Street Art and Graffiti: A Dissertation was released at the People’s Republic of Stokes Croft alongside a show called “Cut Out and Keep”.
John D’Oh produced this exhibition of guerrilla art to protest and voice concerns over the removal & sale of high-profile pieces of public street art by corporate groups, including several Banksy works.
This is no generic coffee table art book. Street Art and Graffiti provides an insider view of street art and is essential reading for teachers and students working on Urban Art projects.

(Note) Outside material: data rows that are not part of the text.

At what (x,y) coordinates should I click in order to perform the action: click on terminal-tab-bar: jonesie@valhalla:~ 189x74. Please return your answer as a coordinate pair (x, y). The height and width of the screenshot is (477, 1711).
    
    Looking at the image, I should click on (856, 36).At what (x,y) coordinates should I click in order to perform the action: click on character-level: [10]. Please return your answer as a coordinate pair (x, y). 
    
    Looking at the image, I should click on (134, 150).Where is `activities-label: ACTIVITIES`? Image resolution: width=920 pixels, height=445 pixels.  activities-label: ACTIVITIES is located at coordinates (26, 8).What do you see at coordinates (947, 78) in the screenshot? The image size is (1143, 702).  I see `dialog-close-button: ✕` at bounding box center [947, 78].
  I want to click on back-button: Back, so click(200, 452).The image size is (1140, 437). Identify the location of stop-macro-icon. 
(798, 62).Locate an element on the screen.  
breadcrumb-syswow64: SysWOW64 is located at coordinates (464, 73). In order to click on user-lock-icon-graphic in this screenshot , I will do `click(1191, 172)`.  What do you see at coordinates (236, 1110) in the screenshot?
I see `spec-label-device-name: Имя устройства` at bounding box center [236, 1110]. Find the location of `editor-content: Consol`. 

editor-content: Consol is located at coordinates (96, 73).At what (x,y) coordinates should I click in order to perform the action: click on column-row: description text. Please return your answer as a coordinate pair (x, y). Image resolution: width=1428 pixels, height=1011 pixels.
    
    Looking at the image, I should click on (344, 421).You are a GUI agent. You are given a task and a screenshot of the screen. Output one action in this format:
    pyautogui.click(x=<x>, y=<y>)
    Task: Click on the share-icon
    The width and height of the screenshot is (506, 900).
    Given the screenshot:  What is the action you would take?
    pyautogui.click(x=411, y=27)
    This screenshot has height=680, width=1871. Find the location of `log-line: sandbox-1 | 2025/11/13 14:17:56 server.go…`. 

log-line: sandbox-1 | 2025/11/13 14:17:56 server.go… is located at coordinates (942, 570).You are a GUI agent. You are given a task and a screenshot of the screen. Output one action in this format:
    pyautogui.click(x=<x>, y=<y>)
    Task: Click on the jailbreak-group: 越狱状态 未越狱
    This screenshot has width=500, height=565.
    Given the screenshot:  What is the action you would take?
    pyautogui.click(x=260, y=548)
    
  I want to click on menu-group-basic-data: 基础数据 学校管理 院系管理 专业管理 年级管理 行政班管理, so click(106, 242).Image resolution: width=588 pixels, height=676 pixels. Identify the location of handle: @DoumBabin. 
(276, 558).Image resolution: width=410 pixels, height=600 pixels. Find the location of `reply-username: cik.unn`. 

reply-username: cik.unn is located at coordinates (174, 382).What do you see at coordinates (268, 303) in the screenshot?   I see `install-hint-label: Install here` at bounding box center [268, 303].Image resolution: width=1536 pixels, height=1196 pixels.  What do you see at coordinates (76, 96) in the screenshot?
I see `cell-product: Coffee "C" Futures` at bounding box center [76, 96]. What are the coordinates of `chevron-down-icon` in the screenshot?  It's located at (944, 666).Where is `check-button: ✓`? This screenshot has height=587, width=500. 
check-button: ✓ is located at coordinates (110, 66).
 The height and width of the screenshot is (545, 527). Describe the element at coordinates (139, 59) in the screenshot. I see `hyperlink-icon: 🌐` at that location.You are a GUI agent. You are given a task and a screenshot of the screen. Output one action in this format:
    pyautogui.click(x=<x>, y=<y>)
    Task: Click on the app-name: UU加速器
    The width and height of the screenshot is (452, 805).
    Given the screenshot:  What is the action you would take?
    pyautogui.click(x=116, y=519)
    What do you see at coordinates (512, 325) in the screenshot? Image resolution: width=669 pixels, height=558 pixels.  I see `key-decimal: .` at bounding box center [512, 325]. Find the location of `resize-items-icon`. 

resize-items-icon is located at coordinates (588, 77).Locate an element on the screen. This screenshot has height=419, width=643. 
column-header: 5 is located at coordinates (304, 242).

It contains an in-depth exploration of the practices, concepts, and developments of street art that can easily be understood by more general admirers of graffiti and scholars alike.
The text has previously been purchased by schools and other education establishments in order to inform students and frame debates about an art form that inherently raises issues about the differences between the public and private spheres, between anonymity and identity, and between artistic expression and personal responsibility to others.
This book recounts how and why my images, sculptures, and stunts made it into many local and national newspapers and in doing so, it examines the politics, culture, and theory of street art using concrete and contemporary examples.
Some of the many relevant topics discussed within the book include the physical appropriation of street art by private companies, the future of graffiti in a highly technological age, and the relationship between advertising and Urban Art.
The artist produced this book after being asked over a number of years to help students with their dissertations, examining various aspects of street art and in response to interest from academics looking for behind-the-scenes insights into the art form.
He also hopes that it can be read as a personal, enjoyable and sometimes humorous journey through artwork, the situational nature of street art, which includes putting up stencils in bad weather and in hard-to-reach places, is often overlooked by general writers on the topic.